Selection for a suitable serum-free basal medium was determined on the basis
of ES cell relative survival without induction of mesodermal differentiation
and without inhibition of differentiation upon serum addition. These criteria
were most effectively fulfilled with StemPro. Cell survival in StemPro medium
was comparable to that in serum-supplemented culture at day 1, but declined
progressively over the next 2 days of culture (see Fig. S1A in the
supplementary material). In contrast to serum-supplemented culture, no cell
expansion was observed (see Fig. S1A, right panel, in the supplementary
material) and no mesodermal differentiation was detected as illustrated by the
absence of GFP+ cells (Fig.
1A).

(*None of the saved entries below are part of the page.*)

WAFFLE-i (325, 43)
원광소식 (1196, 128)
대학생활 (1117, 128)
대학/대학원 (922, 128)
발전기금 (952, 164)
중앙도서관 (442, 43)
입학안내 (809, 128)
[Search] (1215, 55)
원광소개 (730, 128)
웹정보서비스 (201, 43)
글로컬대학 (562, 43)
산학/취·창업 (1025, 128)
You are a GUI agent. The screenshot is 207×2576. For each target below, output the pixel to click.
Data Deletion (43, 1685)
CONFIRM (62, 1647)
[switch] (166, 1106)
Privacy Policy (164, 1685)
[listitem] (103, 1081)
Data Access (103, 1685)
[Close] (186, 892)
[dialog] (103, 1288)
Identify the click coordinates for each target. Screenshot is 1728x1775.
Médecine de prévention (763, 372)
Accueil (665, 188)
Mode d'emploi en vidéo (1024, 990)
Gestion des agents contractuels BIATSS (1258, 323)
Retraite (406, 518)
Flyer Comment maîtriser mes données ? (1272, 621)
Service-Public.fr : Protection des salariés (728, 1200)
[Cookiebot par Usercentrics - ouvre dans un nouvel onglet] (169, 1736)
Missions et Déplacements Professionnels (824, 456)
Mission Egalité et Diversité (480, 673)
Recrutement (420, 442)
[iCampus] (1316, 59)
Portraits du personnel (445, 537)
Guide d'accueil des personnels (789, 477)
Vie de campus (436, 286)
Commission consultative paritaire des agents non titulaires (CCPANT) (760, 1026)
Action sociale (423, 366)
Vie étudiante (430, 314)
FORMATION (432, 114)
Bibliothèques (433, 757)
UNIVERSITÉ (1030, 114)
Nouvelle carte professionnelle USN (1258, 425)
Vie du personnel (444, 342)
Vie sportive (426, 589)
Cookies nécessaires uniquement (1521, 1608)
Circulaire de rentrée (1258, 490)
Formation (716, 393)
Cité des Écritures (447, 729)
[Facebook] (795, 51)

Addition of serum to this serum-free medium at the start of
the EB culture induced the generation of mesodermal GFP-Bry+ cells
as well as the formation of committed blood progenitors co-expressing GFP-Bry
and VEGF receptor 2 (Flk1; also known as Kdr - Mouse Genome Informatics)
(Fig. 1A) as previously
described (Fehling et al.,
2003). Using this StemPro basal medium, we tested soluble factors
alone or in combinations according to the published literature
(Faloon et al., 2000;
Park et al., 2004;
Wiles and Johansson, 1997). A
mix of Bmp4, activin A, bFGF (Fgf2) and VEGF (VegfA) was best able to
recapitulate the effect of serum, although to a lesser extent, allowing the
generation of primitive and definitive hematopoietic precursors
(Fig. 1B). The relative
fraction of each type of definitive colony was not significantly different
whether EBs were grown in serum or with cytokine mixes (not shown).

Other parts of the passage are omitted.